Référence : 2007 CAF 115

 

CORAM :      LA JUGE DESJARDINS

                        LE JUGE LÉTOURNEAU

                        LE JUGE NOËL

 

ENTRE :

AIR CANADA

Appelante

et

MICHEL THIBODEAU

Intimé

 

et

 

COMMISSAIRE AUX LANGUES OFFICIELLES DU CANADA

 

Intervenante

 

 

 

Audience tenue à Ottawa (Ontario), le 20 mars 2007.

Jugement rendu à Ottawa (Ontario), le 22 mars 2007.

 

MOTIFS DU JUGEMENT :                                                                     LE JUGE LÉTOURNEAU

Y ONT SOUSCRIT :                                                                                  LA JUGE DESJARDINS

                                                                                                                                 LE JUGE NOËL

 


 

Date : 20070322

Dossiers : A-442-05

A-630-05

Référence : 2007 CAF 115

 

CORAM :      LA JUGE DESJARDINS

                        LE JUGE LÉTOURNEAU

                        LE JUGE NOËL

 

ENTRE :

AIR CANADA

Appelante

et

MICHEL THIBODEAU

Intimé

 

et

 

COMMISSAIRE AUX LANGUES OFFICIELLES DU CANADA

 

Intervenante

 

 

 

MOTIFS DU JUGEMENT

 

LE JUGE LÉTOURNEAU

 

[1]               Nous sommes saisis d’un appel à l’encontre de deux décisions du juge Beaudry (juge) de la Cour fédérale, rendues le 24 août 2005 (2005 CF 1156) et le 1 décembre 2005 (2005 CF 1621).

 

[2]               Par ses décisions, le juge accueillait le recours de l’intimé contre l’appelante en vertu du paragraphe 77(1) de la Loi sur les langues officielles, L.R.C. 1985 (4e suppl.) (LLO).

 

[3]               En Cour fédérale, l’intimé qui se représentait lui-même alléguait une violation de ses droits linguistiques en ce que, contrairement à l’article 10 de la Loi sur la participation publique au capital d’Air Canada, L.R.C. 1985 (4e suppl.) (LLPAC), Air Ontario, une filiale d’Air Canada, ne pouvait lui offrir des services en français sur un vol en provenance de Montréal et à destination d’Ottawa.

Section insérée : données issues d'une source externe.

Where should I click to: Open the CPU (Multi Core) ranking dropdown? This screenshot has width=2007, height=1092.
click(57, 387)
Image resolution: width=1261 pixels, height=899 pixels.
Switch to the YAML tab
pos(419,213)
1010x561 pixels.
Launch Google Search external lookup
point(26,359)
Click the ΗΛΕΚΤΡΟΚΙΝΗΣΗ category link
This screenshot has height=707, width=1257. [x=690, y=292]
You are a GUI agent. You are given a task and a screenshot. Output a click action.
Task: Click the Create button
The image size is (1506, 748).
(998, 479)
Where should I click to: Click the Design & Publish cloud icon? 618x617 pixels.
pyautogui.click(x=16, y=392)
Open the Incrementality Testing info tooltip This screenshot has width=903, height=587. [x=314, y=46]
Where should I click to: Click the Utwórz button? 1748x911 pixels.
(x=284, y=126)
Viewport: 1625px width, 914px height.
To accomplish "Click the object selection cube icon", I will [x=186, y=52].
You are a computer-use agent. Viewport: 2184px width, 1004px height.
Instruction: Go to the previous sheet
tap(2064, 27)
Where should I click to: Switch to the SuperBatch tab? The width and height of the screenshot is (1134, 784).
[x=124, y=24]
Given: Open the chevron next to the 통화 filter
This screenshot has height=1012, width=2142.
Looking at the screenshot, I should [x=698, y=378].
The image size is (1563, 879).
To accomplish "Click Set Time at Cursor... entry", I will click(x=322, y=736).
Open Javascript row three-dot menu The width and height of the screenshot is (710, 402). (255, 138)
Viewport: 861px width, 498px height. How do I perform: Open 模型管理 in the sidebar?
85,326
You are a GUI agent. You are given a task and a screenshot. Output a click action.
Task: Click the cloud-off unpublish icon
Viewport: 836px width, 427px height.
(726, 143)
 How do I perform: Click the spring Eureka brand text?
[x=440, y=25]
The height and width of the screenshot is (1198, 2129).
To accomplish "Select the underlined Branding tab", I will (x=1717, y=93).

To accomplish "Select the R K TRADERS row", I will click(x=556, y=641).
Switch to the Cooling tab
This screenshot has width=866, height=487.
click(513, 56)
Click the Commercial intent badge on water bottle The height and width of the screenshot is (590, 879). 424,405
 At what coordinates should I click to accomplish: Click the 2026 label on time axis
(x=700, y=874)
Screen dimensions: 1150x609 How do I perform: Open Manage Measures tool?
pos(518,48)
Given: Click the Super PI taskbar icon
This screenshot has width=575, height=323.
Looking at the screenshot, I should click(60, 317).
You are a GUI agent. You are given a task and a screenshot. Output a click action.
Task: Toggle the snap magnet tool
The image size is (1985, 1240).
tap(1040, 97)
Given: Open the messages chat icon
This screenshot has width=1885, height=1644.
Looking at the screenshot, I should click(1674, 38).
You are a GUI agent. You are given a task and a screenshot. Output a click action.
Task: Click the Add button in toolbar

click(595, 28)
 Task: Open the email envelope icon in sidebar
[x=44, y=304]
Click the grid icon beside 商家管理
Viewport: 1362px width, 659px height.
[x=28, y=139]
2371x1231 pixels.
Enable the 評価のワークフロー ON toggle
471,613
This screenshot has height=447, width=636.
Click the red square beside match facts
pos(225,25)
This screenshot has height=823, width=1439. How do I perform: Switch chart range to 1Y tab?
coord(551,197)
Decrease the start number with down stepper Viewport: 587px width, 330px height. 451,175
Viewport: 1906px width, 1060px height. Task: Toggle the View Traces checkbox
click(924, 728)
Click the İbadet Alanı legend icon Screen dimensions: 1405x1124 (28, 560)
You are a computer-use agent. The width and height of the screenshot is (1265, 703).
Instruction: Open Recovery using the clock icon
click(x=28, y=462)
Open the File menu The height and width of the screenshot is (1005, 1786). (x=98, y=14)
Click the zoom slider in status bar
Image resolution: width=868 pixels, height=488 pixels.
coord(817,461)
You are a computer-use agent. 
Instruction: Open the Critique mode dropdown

Le vol eut lieu le 14 août 2000. Il n’est pas contesté que l’agent de bord, qui était seule, était unilingue anglophone.

 

[4]               La décision du 1 décembre 2005 débouchait sur une ordonnance enjoignant à l’appelante de présenter à l’intimé une lettre d’excuses formelles pour le non-respect de ses droits linguistiques. Elle octroyait à l’intimé un montant de 5 375,95 $, incluant des déboursés établis à 1 876,95 $. La différence au montant de 3 500 $ lui fut accordée pour l’étude et l’analyse de la jurisprudence.

 

[5]               L’intimé a logé un appel incident à l’encontre du montant de 5 375,95 $ déterminé par le juge. Il réclame des frais et déboursés de l’ordre de 43 920 $ en lieu et place du montant accordé par le juge.

 

 

Analyse des motifs au soutien de l’appel

 

[6]               Six motifs d’appel, dont cinq sont périphériques, ont été invoqués par l’appelante à l’encontre des deux décisions. Il n’y en qu’un qui a trait au fond même du litige. Je n’examinerai que celui-ci puisqu’il suffit à disposer du litige.

 

[7]               J’examinerai par la suite l’argument de l’appelante selon lequel l’intimé, parce qu’il s’est représenté seul, n’a pas droit à des dépens. Je m’empresse d’ajouter que l’appelante a versé à l’intimé la somme de 5 375,95 $ en exécution du jugement de la Cour fédérale. Elle a ajouté à l’audience qu’elle n’entendait pas réclamer le remboursement de ce montant si son appel devait être accueilli. Mais la question de principe demeurait importante, soumet-elle, étant donné l’appel incident qui recherche en conclusion une appréciation considérable de ce montant.

 

[8]               Comme il fut fait à l’audience par souci d’efficacité, je traiterai donc de cette question dans le contexte de l’analyse de l’appel incident.

 

[9]               En Cour fédérale, un débat s’est engagé sur la nature et l’intensité de l’obligation créée par le paragraphe 2 de l’article 10 de la LPPCAC. Je reproduis les deux premiers paragraphes de cet article :

 

10. (1) La Loi sur les langues officielles s’applique à la Société.

 

(2) Sous réserve du paragraphe (5), la Société est tenue de veiller à ce que les services aériens, y compris les services connexes, offerts par ses filiales à leurs clients le soient, et à ce que ces clients puissent communiquer avec celles-ci relativement à ces services, dans l’une ou l’autre des langues officielles dans le cas où, offrant elle-même les services, elle serait tenue, au titre de la partie IV de la Loi sur les langues officielles, à une telle obligation.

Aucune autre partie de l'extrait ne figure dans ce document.